Da cosa è nato l’interesse di Vittorio per la Palestina, questo desiderio di dedicarsi agli altri?

“Nel mio libro ‘Il viaggio di Vittorio’ narro l’evoluzione di questo sentimento che all’inizio era sì forte in Vittorio, ma privo di un obiettivo particolare e che è maturato fino a quando lui stesso mi ha detto: ‘La Palestina mi ha chiamato’. Lì ha trovato un popolo tenace, coraggioso, orgoglioso, e che condivideva le sue idee. I diritti umani sono universali, non sono solo diritti. Vittorio ha cercato di raddrizzare la situazione come ha potuto, proteggendo i palestinesi, aiutandoli e raccontando. É un amore che è nato piano piano e che ha trovato in Palestina. Lui ha sempre cercato di aiutare le persone con meno diritti. Vittorio infatti si definiva un attivista per i diritti umani. Per lui quello era il tempo e il momento giusto per essere a Gaza”.

L’idea della “famiglia umana” a cui tutti, secondo Vittorio, apparteniamo è ancora lontana dall’essere raggiunta?

“Per certi versi sì. Io ho proprio qui davanti queste sue parole perché credo che siano le più importanti che ci ha lasciato. Credere che non ci sono differenze, confini, barriere o bandiere. Sono convinta che facciamo davvero tutti parte di questa ‘famiglia umana’ e lui ha cercato di mettere in pratica le sue idee. Siamo lontani dalla ‘famiglia umana’ di Vittorio, però c’è tanta generosità e umanità, tanto desiderio da parte di molti giovani di mettersi a disposizione degli altri. Sarà sempre una ricerca infinita quella di restare umani, però non si è fermata, continua veramente. Soprattutto nelle persone che hanno questa tensione interiore, la stessa che aveva Vittorio, di impegnarsi per costruire la pace e cercare la verità”.

Come madre, che pensa di ciò che ha fatto suo figlio nella vita?

“Vittorio ha portato al limite estremo una passione verso gli altri che gli avevamo trasmesso in casa. La sua scelta però è stata radicale, non lasciava mai spazio a se stesso. Metteva sempre prima gli altri. La sua scelta di vita era condivisa dalla sua famiglia, soprattutto da parte mia. Poi però c’è stata la fine, ma non ho mai cambiato idea rispetto a quello che Vittorio è stato e che ha fatto. Sono contenta di come ha vissuto la sua vita perché quando lo vedevo a Gaza, nei suoi video, vedevo un ragazzo sorridente e sereno come non lo era mai quando era a casa. Lo leggevo nei suoi occhi che era convinto di quello che faceva. Questo mi consola. Non è stata una vita buttata via. Vittorio è ancora vivo”.
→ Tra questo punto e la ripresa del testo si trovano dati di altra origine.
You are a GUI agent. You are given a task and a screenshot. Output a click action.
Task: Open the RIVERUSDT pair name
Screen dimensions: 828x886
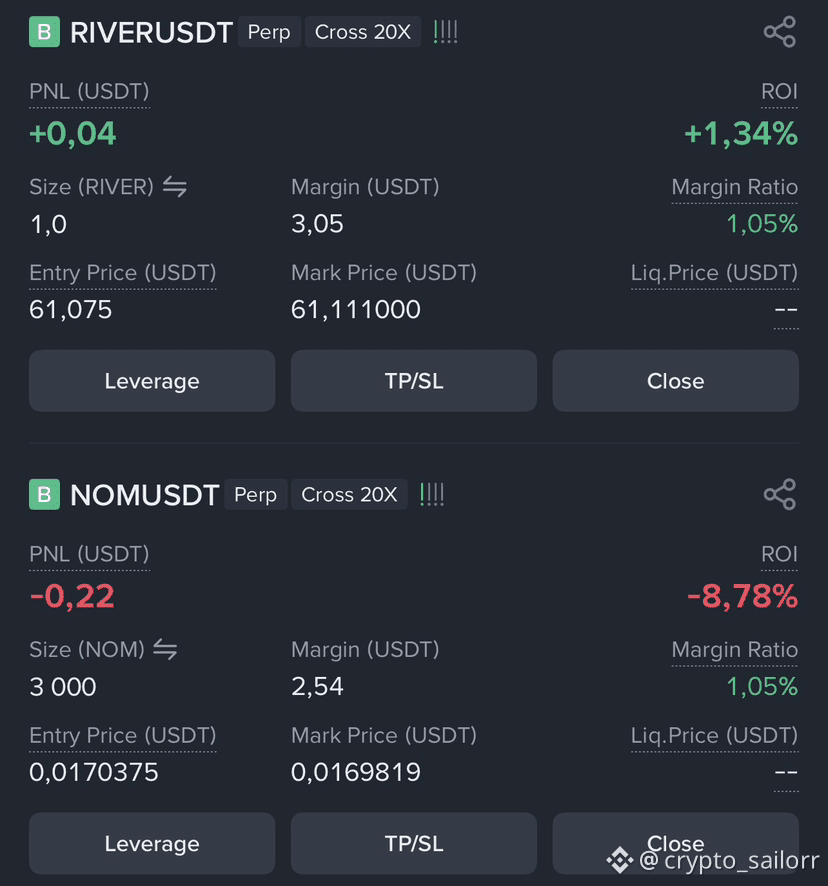click(151, 32)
Domenica 15 aprile al porto di Gaza si terrà una cerimonia commemorativa in onore di Vittorio Arrigoni, a cui parteciperà anche il giornalista e amico Michele Giorgio.

“Il ricordo di Vittorio a Gaza è ancora vivo”, ci racconta Michele. “Vittorio ha raccontato la gente di Gaza nei giorni dell’operazione ‘Piombo fuso’. Ha cambiato il modo di scrivere di certe situazione e grazie a lui ho capito come utilizzare meglio i social per diffondere quelle informazioni che di solito non passano nei media tradizionali”.